(Dataset entries)
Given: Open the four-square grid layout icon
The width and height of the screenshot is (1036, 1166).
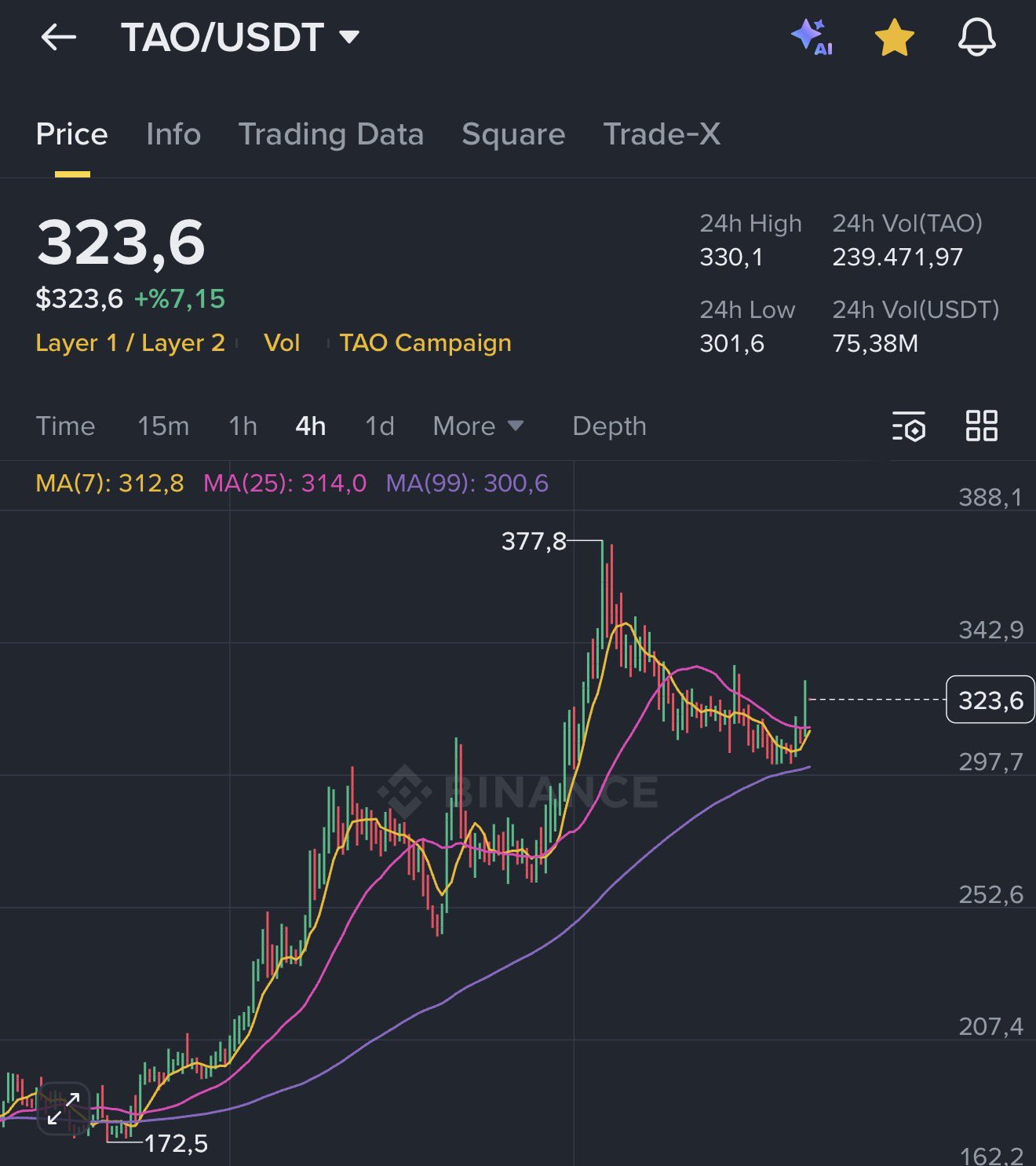Looking at the screenshot, I should click(x=981, y=426).

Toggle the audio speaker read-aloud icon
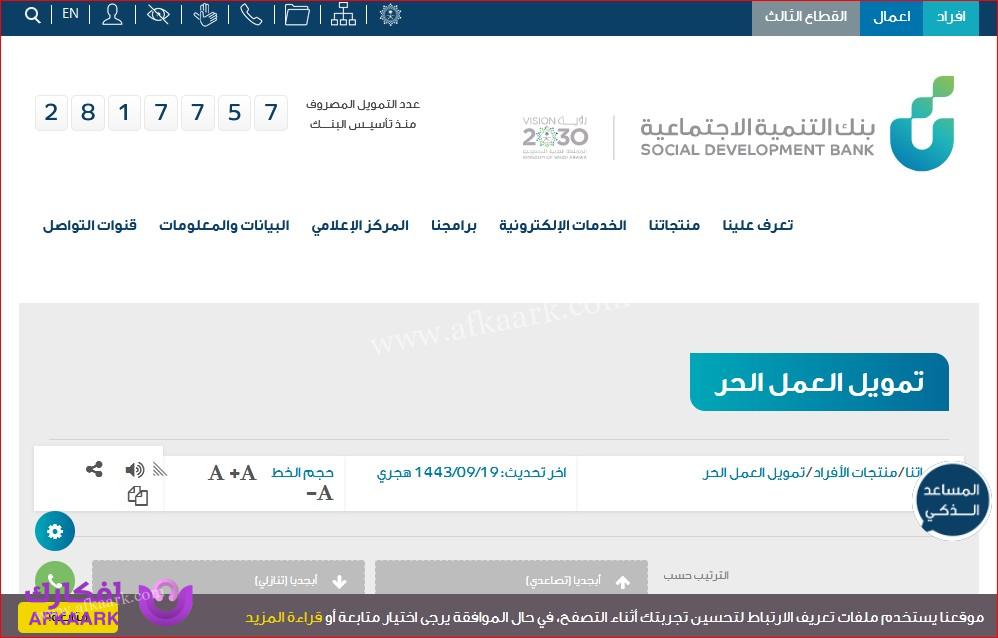[135, 470]
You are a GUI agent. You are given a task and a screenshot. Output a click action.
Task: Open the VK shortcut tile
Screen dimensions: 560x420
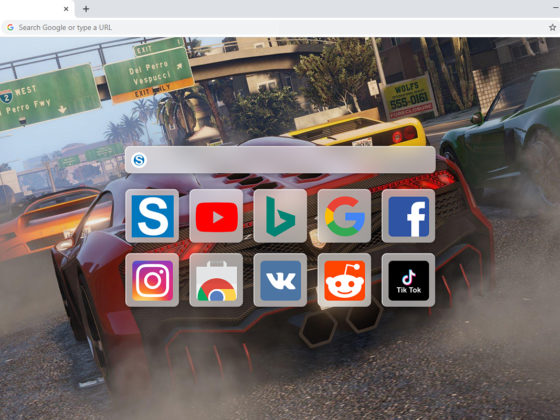click(280, 280)
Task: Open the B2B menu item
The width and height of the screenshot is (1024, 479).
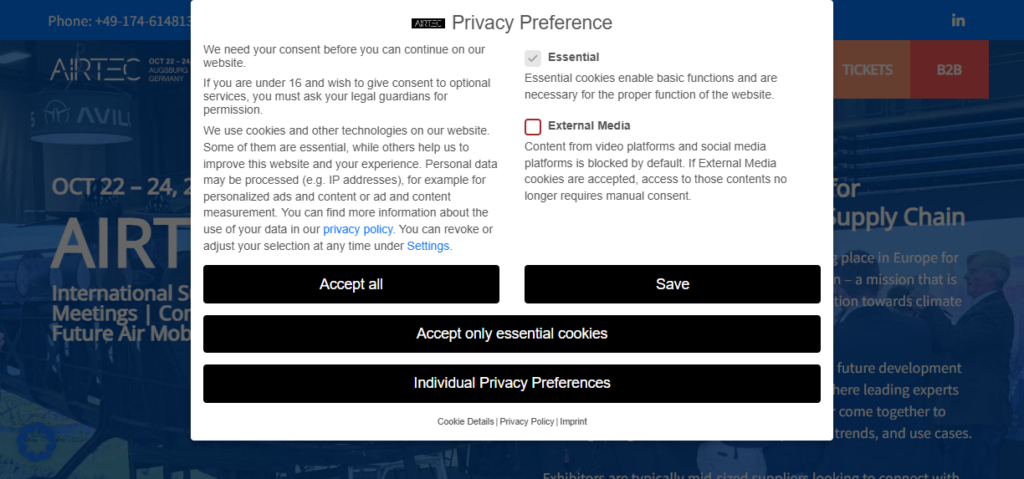Action: coord(950,69)
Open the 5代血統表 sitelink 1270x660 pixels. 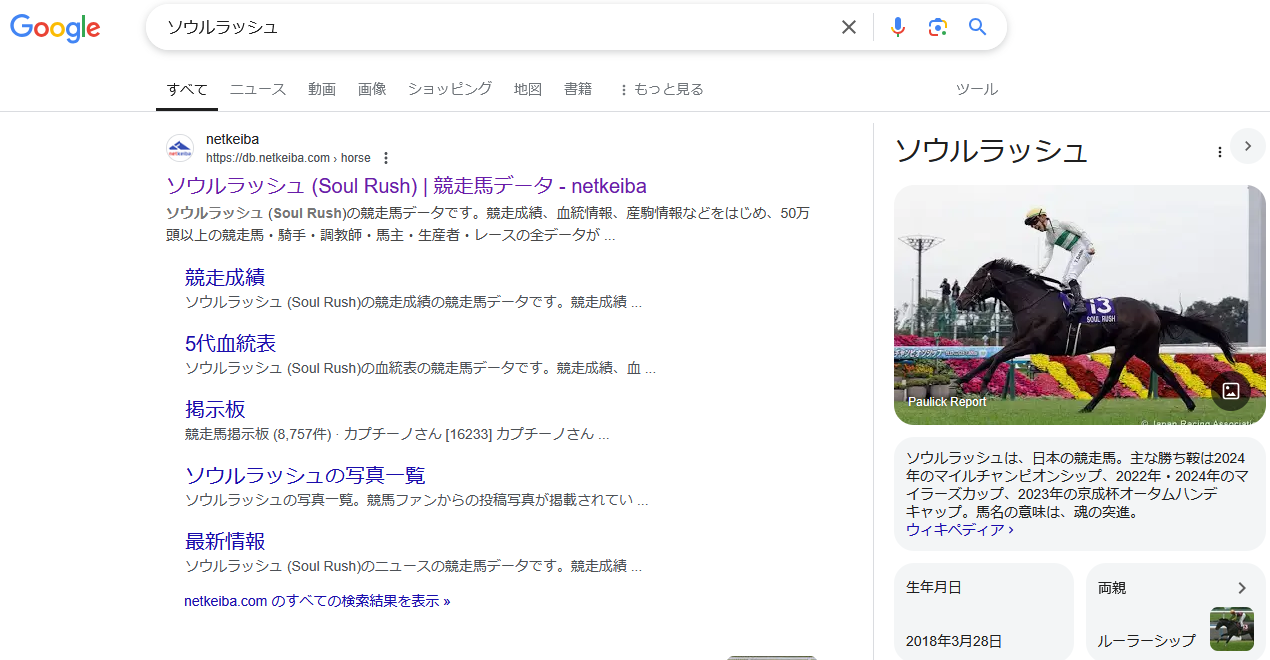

● **Task to carry out**
Where an entry holds a picture, leave the picture out and output the rest exactly.

● **Solution to this problem**
Given: Open the four-square grid layout icon
The width and height of the screenshot is (1036, 1166).
Looking at the screenshot, I should click(x=981, y=426).

Toggle the audio speaker read-aloud icon
[135, 470]
You are a GUI agent. You are given a task and a screenshot. Output a click action.
Task: Open the VK shortcut tile
Screen dimensions: 560x420
click(280, 280)
Task: Open the B2B menu item
The width and height of the screenshot is (1024, 479).
Action: coord(950,69)
Open the 5代血統表 sitelink 1270x660 pixels. 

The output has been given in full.